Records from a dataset
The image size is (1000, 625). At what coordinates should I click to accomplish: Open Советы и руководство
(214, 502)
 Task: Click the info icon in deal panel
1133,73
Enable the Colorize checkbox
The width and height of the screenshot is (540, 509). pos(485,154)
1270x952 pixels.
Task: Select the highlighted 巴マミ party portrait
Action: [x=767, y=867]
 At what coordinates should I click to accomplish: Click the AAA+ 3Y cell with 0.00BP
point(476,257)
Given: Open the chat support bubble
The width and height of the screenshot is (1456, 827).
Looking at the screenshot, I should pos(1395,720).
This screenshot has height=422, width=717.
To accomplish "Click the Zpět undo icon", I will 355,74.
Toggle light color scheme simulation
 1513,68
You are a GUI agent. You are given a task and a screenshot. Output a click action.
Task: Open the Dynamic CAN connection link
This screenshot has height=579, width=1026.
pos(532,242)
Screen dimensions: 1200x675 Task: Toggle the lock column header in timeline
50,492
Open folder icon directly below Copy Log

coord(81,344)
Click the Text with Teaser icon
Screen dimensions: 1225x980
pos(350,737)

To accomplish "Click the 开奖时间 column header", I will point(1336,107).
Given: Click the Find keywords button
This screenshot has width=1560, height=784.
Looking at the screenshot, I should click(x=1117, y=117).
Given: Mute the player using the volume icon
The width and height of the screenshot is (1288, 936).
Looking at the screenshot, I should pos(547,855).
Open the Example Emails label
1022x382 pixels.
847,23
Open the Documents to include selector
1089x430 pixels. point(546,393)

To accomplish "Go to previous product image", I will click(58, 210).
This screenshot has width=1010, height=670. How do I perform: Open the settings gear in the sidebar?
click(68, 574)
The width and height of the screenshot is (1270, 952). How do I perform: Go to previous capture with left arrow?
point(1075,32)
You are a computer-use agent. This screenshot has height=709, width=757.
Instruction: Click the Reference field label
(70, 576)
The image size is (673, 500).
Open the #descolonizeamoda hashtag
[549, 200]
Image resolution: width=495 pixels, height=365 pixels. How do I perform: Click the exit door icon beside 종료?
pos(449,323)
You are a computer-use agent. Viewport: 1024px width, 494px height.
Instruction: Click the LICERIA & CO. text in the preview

*WORK ITEM*
Reproduce each line of the entries above from the one containing "You are a computer-use agent. Viewport: 1024px" through the last, exactly, and no other line.

*EXERCISE RESULT*
You are a computer-use agent. Viewport: 1024px width, 494px height.
Instruction: Click the LICERIA & CO. text in the preview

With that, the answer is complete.